At this point, in the interest of full transparency, I need to disclose my own somewhat ambivalent relationship with the SAT. The SAT is a flawed barometer of human intelligence. It measures a particular kind of linear, left-brained intelligence, one that is particularly valued by graduate and professional schools that grant MDs, MBAs, and PhDs. However, whenever I acknowledge that fact, I feel like a terrible ingrate because the SAT has been very, very good to me. When in 1964, as the son of a blue collar family in a largely working class and lower middle class high school, I scored an almost perfect score on the “verbal” half of the test, and ranked among the top percentiles over all, and it literally changed the course of my life. My SAT performance enabled me to attend Princeton University on a full academic scholarship. I have no illusions that I would have ever been admitted to Princeton without my SAT scores, despite the fact that I was in the top 3% of my graduating class, graduating summa cum laude and was named “Outstanding Senior Boy.”

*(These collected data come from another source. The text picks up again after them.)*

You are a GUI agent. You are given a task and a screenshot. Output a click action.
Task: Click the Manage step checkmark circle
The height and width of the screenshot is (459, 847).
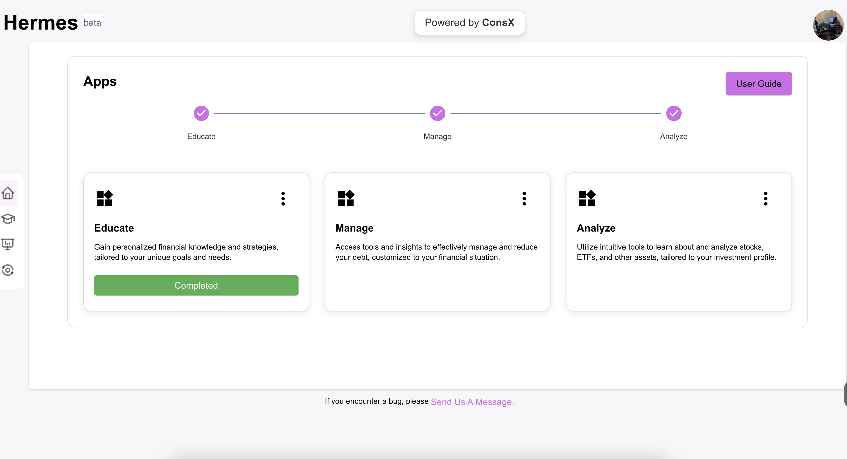[437, 113]
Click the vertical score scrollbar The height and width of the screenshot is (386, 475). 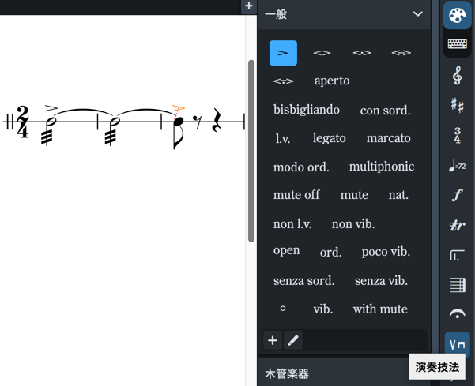(251, 150)
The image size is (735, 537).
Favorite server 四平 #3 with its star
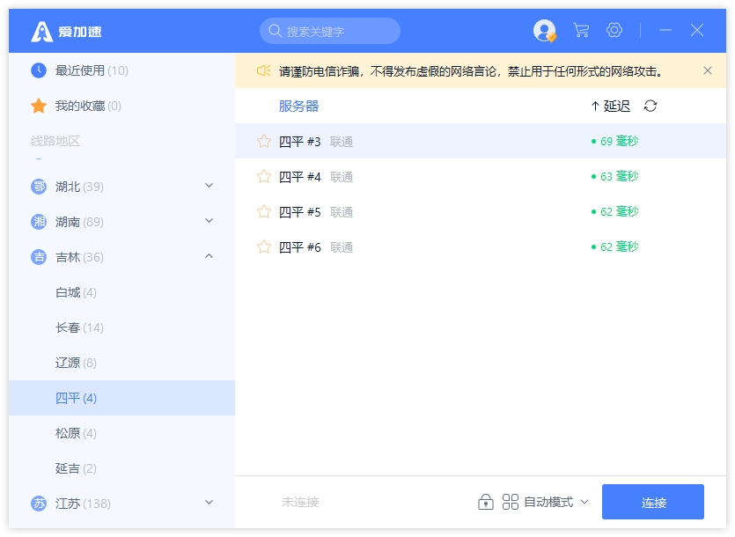[x=263, y=142]
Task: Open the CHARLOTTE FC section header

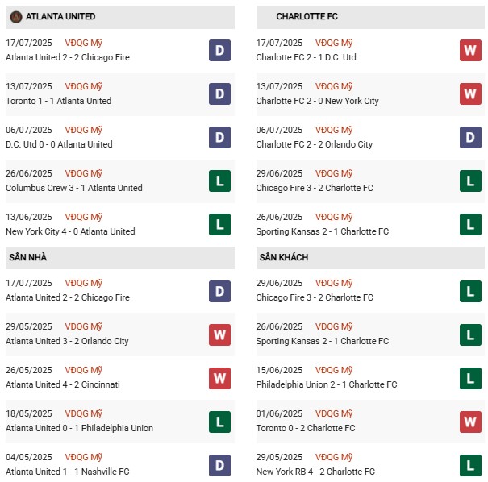Action: pyautogui.click(x=306, y=16)
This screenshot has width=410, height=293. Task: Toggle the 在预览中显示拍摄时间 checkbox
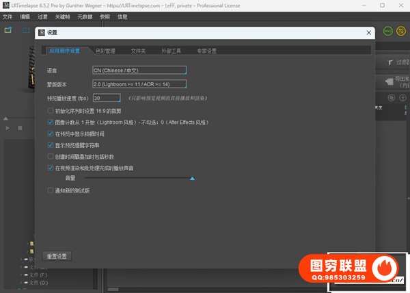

When I enrolled at Princeton in September 1965, I was part of the first class in the university’s history to have more “public” than private school students. Freshman year the “preppies” did better academically than we “proles” as we called ourselves (i.e., “proletariat”). They had been better educated in their elite prep schools than we had been, and just as importantly, they were used to being away from home while many of us suffered from excruciating home-sickness, at least until our first Christmas.

We public school boys also had to cope with the psychological adjustment referred to by President Goheen in our first assembly as a class in the first week on campus. The president looked us over and said, “Boys, most of you are used to being the smartest boy in class. Here you are just one of the boys!” (Princeton did not go coed until the year after we graduated in 1969.)

After our freshman year, however, we generally did better academically than our prep school classmates. And, we had to score higher on the SAT in order to get in because our high school academic class standing meant less to the admissions committee than the preppies’ diploma from elite boarding schools did.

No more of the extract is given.